A guess is a guess. Let's not attribute precision where none exists. If we track our history of guesses, we can assign a factor of accuracy. Take a look at estimates of the past to see how accurate they were and use this against your future planning. Don’t infer precision without the data to support it.
SaaS: let IT do the work
My car turns on the lights when I start the engine and turns them off when I turn the engine off. Shouldn't all cars do that? I'm shocked when I rent a car and learn they still make cars that leave the lights on when the key isn't in the ignition. Sure, it's not hard to turn off the lights. If you remember. If you don't, you'll come back to a dead battery. And somewhere in Detroit an engineer is saying "but what if someone wants to leave their lights on all the time?" How often, really, does that happen? Who is this 'someone' that you're referring to?

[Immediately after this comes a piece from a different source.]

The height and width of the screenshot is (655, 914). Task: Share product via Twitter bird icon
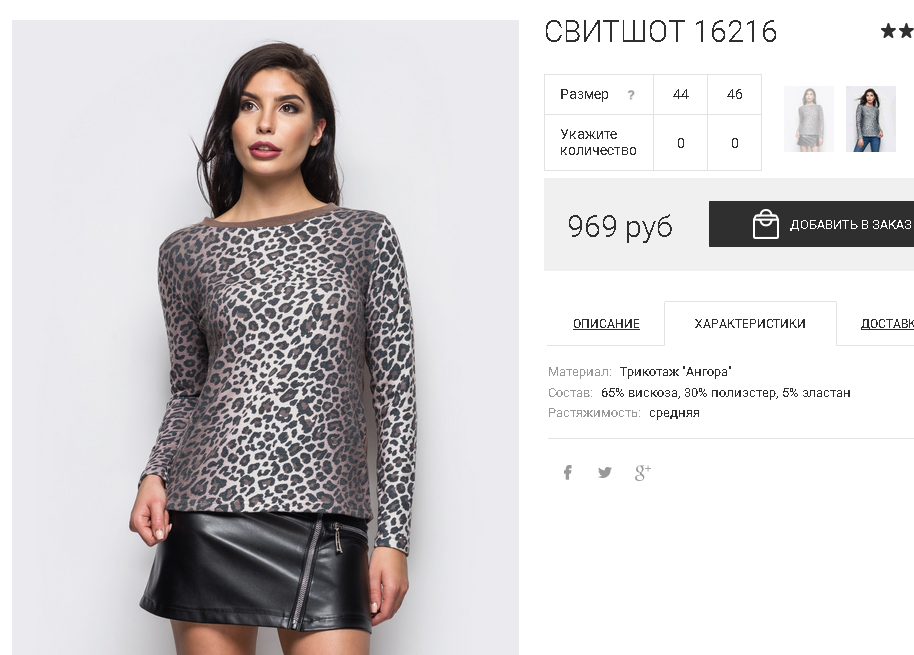click(605, 472)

Computing is rather the same. Windows is great because you can configure it exactly the way you want. You can change every setting. And that's also its weakness. Maintaining a desktop computer isn't really that hard. But somehow my dad manages to move his toolbars from the top to the bottom of the screen. My brother gets a new computer and has no idea what his email settings are. And it's not really the desktop software and OS as much as the settings and the data. Happily, Joel Spolsky has simplified my tech support life with CoPilot. It allows me to connect to my family's computers and fix almost anything without going over there.
I find that I'm now recommending gmail as everyone's primary email client; for me, it's better than Outlook, it can find messages faster, and it creates contacts automatically. And my family members need only to remember their logon info. Everything else is on the server.
Perhaps this is why ARNnet reports that the Software as a Service model is becoming the dominant revenue model for software companies. In some ways, we're returning to the bad ole days of the mainframe; SaaS turns our PCs into clients and puts all the important stuff on the server. The vendor can focus on managing the tools so its customers can focus on using the tools. Sounds like a win-win.
Simple ideas aren't so simple
Sometimes I pine for the simple days of a single, great product. The product managers I meet are usually in an enterprise, B2B software world with a single sales force selling hundreds of products, each with its own message and value proposition. Product managers spend a disproportionate time selling to their sales people and then supporting each sale. Their web sites are a morass of links and it is truly difficult to find anything.
In some book I read recently (probably Good to Great) the author proposed that 250 people as the largest a company could be and remain effective. Beyond that, companies become internally focused and spend too much time talking to one another instead of to the market.
What got me thinking about this single product orientation is The Coffee Fool. They have a single value proposition: fresh coffee is better than store-bought. Period. Actually, they're not a "one product" company: they sell 30+ flavors of coffee. But they have positioned themselves as one thing, one product, one message: fresh coffee. The web site is humorous, easy to navigate, easy to use, and makes it easy to buy. They caution you to not buy or be forever dissatisfied with any other coffee. I've ordered some and I'll let you know if they keep the promise.
Could an enterprise company use this approach? First we'd need to organize our products into logical families or suites and then promote each with a single message. Most of all, we'd need the courage to keep it simple. Contrast the Yahoo! home page with Google's. Can you imagine how many product managers want their product featured on the Google home page? Yet someone there has the conviction to say no.
Could you use these techniques in marketing your products?